Information shown:

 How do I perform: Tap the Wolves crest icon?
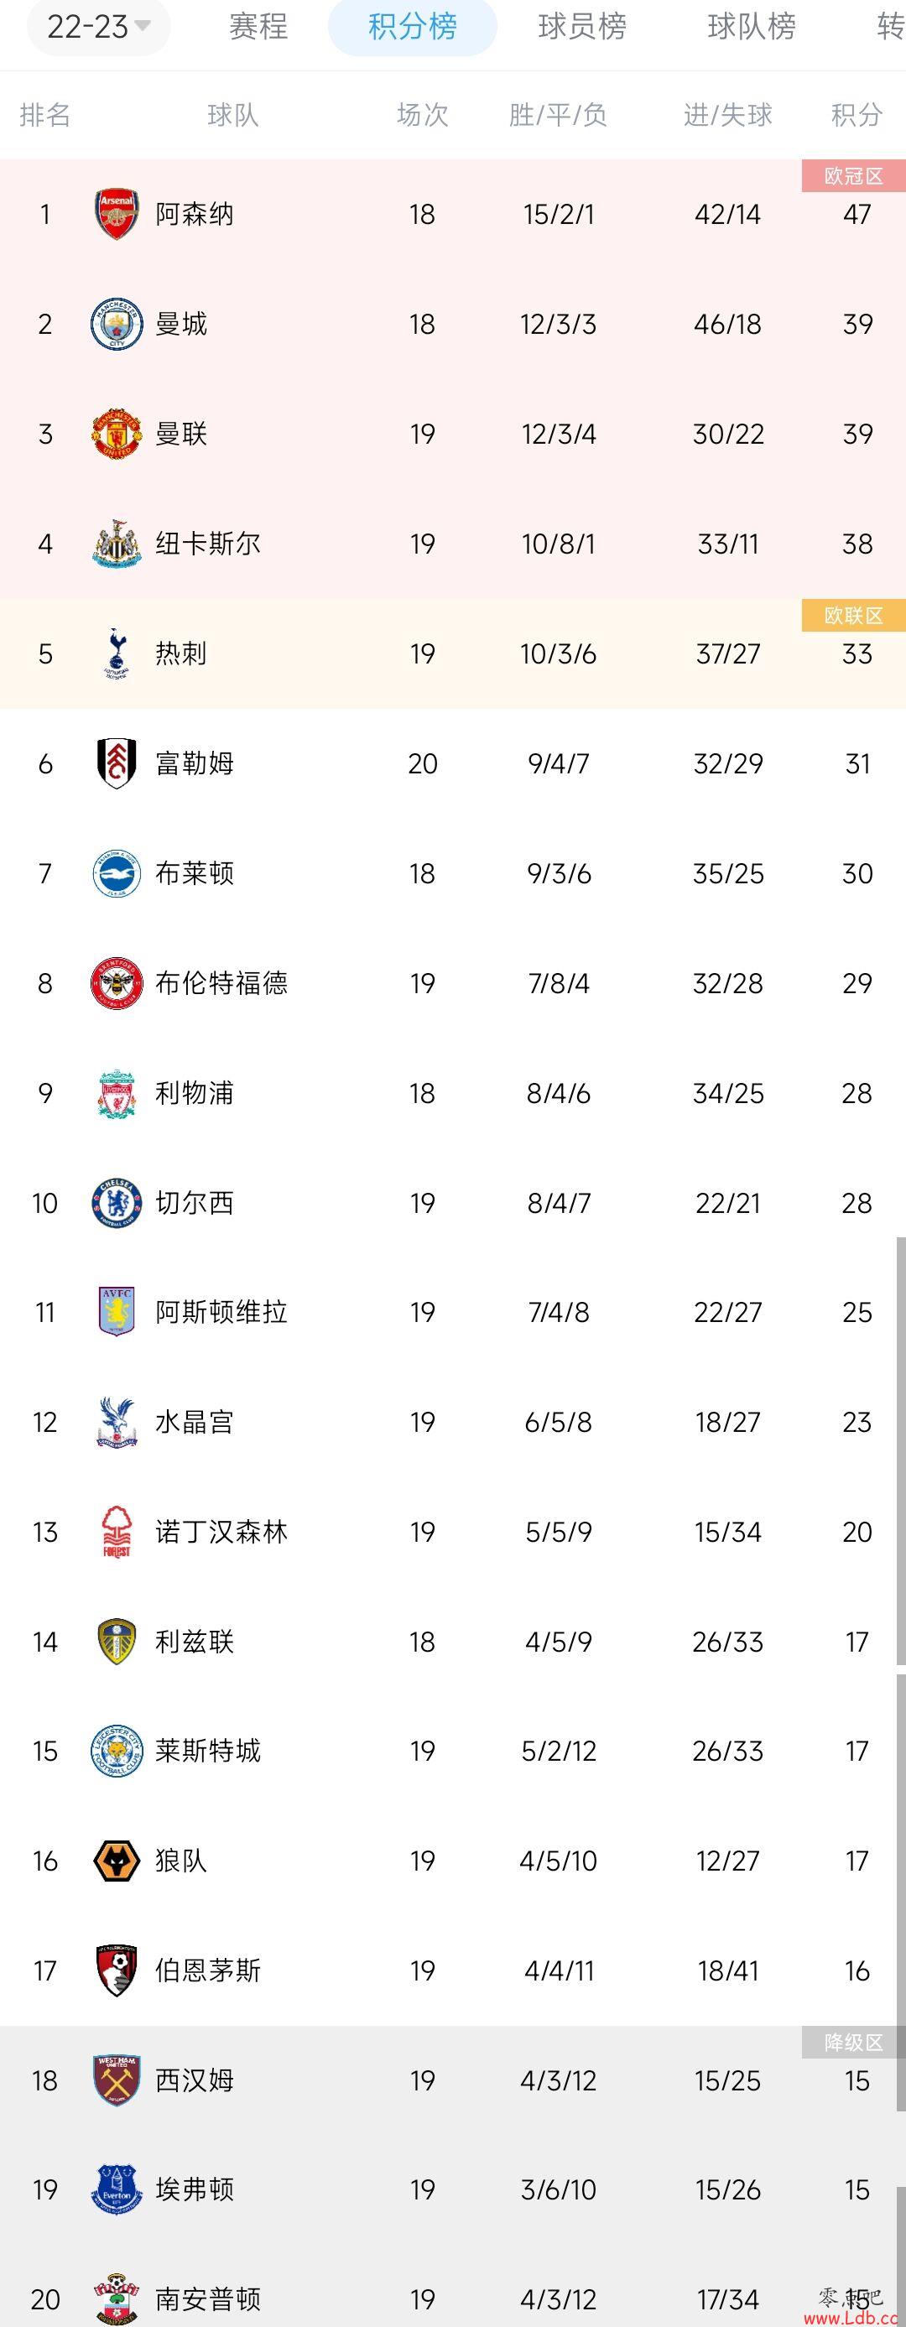pos(117,1862)
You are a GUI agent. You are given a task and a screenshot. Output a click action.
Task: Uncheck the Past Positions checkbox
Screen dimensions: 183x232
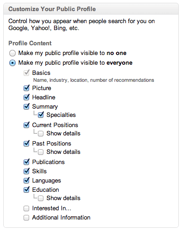tap(26, 144)
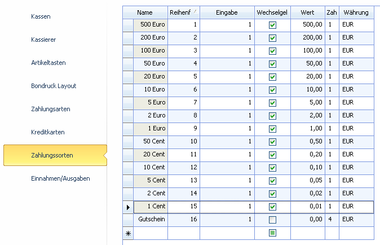Open the Kassen section
This screenshot has width=380, height=245.
[41, 17]
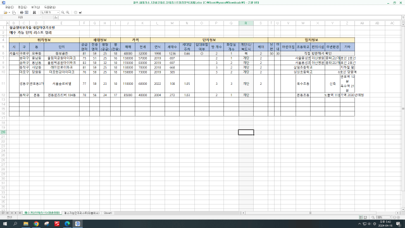Expand the toolbar zoom percentage dropdown
Image resolution: width=405 pixels, height=228 pixels.
[58, 13]
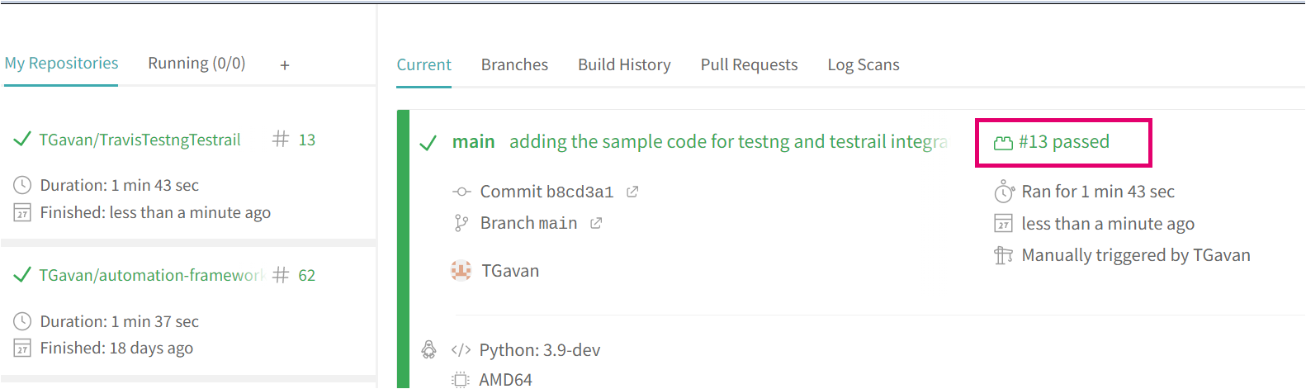Select the Log Scans tab
Image resolution: width=1306 pixels, height=389 pixels.
click(864, 64)
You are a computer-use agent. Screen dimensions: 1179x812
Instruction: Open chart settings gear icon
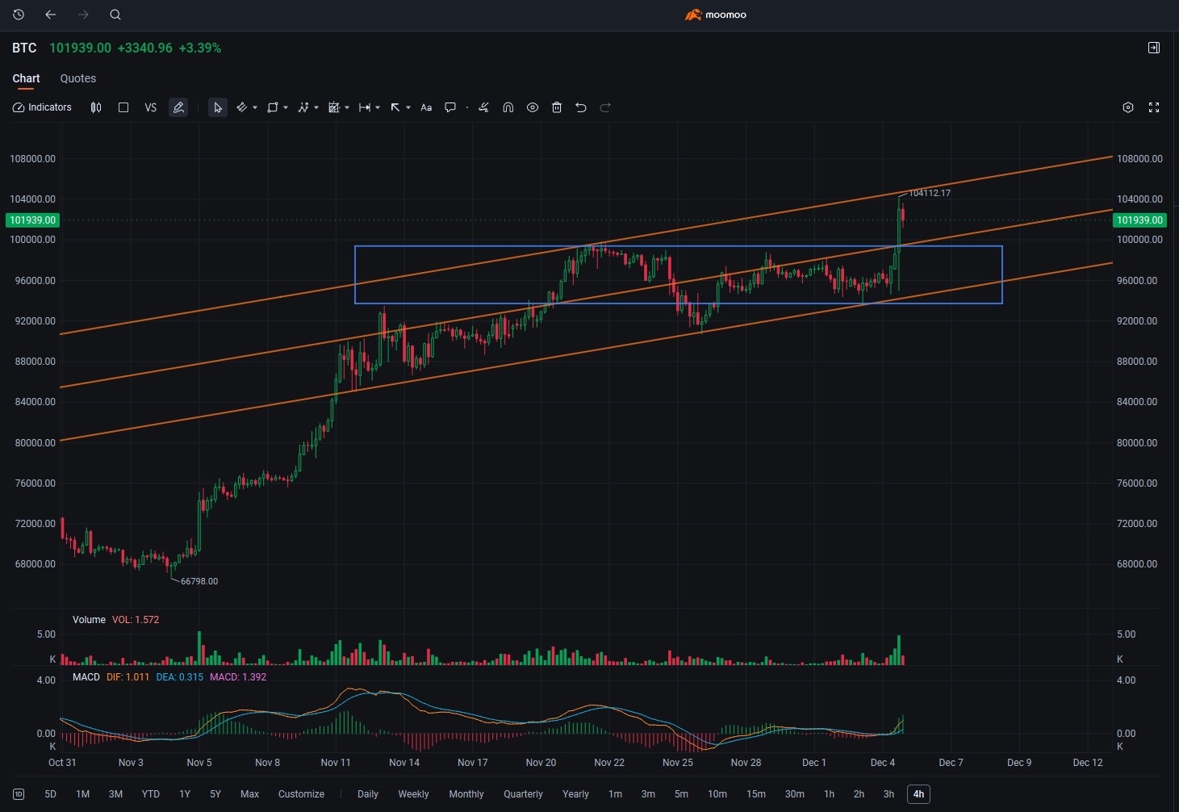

Aim of the exercise: Images do not belong in the copy; reproduce all other parts of the records above verbatim.

Response to the exercise:
 How do I perform: Tap the Wolves crest icon?
pos(117,1862)
You are a GUI agent. You are given a task and a screenshot. Output a click action.
Task: Uncheck the Past Positions checkbox
Screen dimensions: 183x232
tap(26, 144)
Open the Kassen section
This screenshot has width=380, height=245.
[41, 17]
Expand the toolbar zoom percentage dropdown
Image resolution: width=405 pixels, height=228 pixels.
[58, 13]
Select the Log Scans tab
Image resolution: width=1306 pixels, height=389 pixels.
click(864, 64)
You are a computer-use agent. Screen dimensions: 1179x812
Instruction: Open chart settings gear icon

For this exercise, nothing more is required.